• [Text for analysis]:
In a simple linear regression, \(R^2\) is also equal to \(r^2_{xy}\) (the square of the sample correlation between \(y\) and \(x\)).

Adjusted \(R^2\)

Adding predictors will never decrease \(R^2\), even if the predictors are not useful.

Adjusted \(R^2\) penalizes the inclusion of unnecessary predictors:

\[ R^2_{\text{adj}} = 1 - \frac{(1 - R^2)(n - 1)}{n - p} \]

This measure may decrease if a new predictor does not improve the model sufficiently.

Multicollinearity

If two predictors are perfectly correlated, the design matrix \(\mathbf{X}\) will not be of full rank, and the least squares estimator \(\hat{\boldsymbol{\beta}}\) will not be uniquely defined.
In practice, even high but not perfect correlation can lead to issues with multicollinearity.

Multicollinearity occurs when predictors are highly correlated with each other. This can lead to:

Unstable coefficient estimates
Large standard errors of the coefficient estimates
Difficulty in interpreting the individual effects of predictors

If multicollinearity is present, it may be necessary to remove or combine correlated predictors, or use approaches (out of scope for this course).

Pairwise correlation and scatterplots

Summary

Multiple linear regression allows us to model the relationship between a response variable and multiple predictors.
A symbolic model formula in R provides a convenient way to specify the structure of the regression model, including main effects and interaction effects.
Interpretation of coefficients must always consider that other variables are held constant.

Screenshot grounding data
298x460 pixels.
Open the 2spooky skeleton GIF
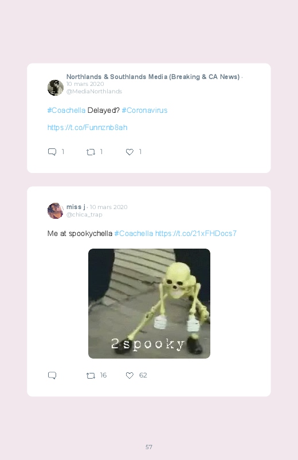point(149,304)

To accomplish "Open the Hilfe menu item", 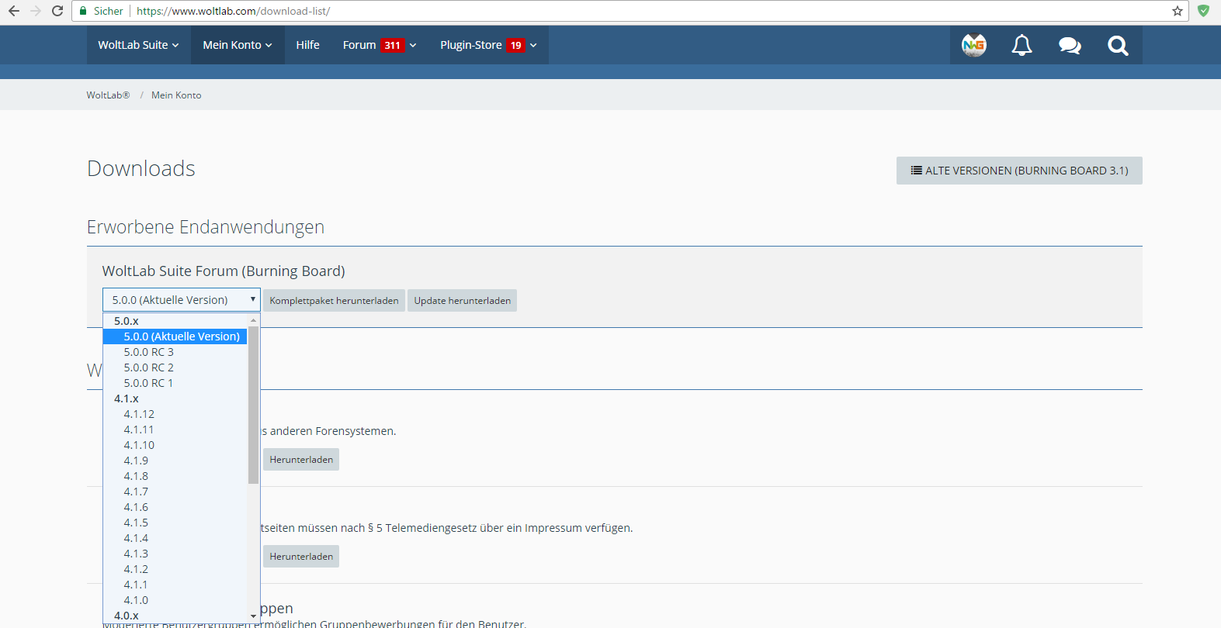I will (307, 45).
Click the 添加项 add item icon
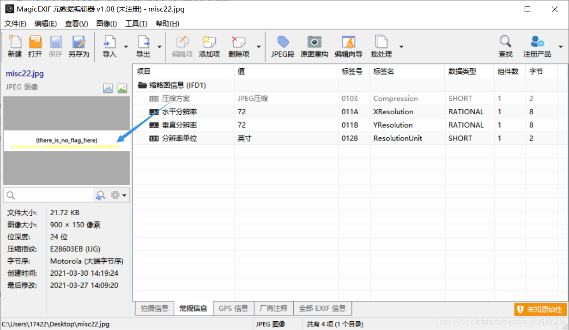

• [Questions to answer]:
1. In the text on multiple linear regression, what happens to R² when predictors are added?
2. Go on with the text on multiple linear regression from its last sentence.

• [Responses for each task]:
1. It never decreases, even if the predictors are not useful.

2.
Many of the same tools for model diagnostics and inference in simple linear regression can be extended to multiple linear regression.
The validity of conclusions depends on checking model assumptions and being cautious about multicollinearity.

Binary Variables as Predictors

Case study: weight by gender

Different parameterisations of the same model

\[\texttt{weight}_i = \begin{cases} \mu_F + \varepsilon_i & \text{if female} \\ \mu_M + \varepsilon_i & \text{if male}\end{cases}\]

\[\texttt{weight}_i = \begin{cases} \gamma_0 + \varepsilon_i & \text{if female}\\ \gamma_0 + \gamma_1 + \varepsilon_i & \text{if male} \end{cases}\]

\[\texttt{weight}_i = \beta_1x_{1i} + \beta_2 x_{2i} + \varepsilon_i\] where

\(x_{1i} = 1\) if the \(i\)-th observation is female and \(0\) otherwise, and
\(x_{2i} = 1\) if the \(i\)-th observation is male and \(0\) otherwise.

Equivalence: \(\mu_F = \gamma_0 = \beta_1\) and \(\mu_M = \gamma_0 + \gamma_1 = \beta_2\).

Fitting the models

Note: -1 in the formula removes the intercept
I() allows us to include an expression as a predictor.
If a predictor is a factor variable, R will automatically create dummy variables for the categories and fit the model accordingly with the first category as the reference if not intercept is fitted.

Fitting categorical predictors in R

The above model is equivalent to: \[\texttt{weight}_i = \gamma_0 + \gamma_1 x_i + \varepsilon_i\] where \(x_i = 1\) if the \(i\)-th observation is male and \(0\) otherwise.
Recall \(\gamma_1 = \mu_M - \mu_F\) is the difference in mean weight between males and females, and \(\gamma_0 = \mu_F\) is the mean weight for females.
So the average weight for males is \(\hat{\gamma}_0 + \hat{\gamma}_1\) and the average weight for females is \(\hat{\gamma}_0\).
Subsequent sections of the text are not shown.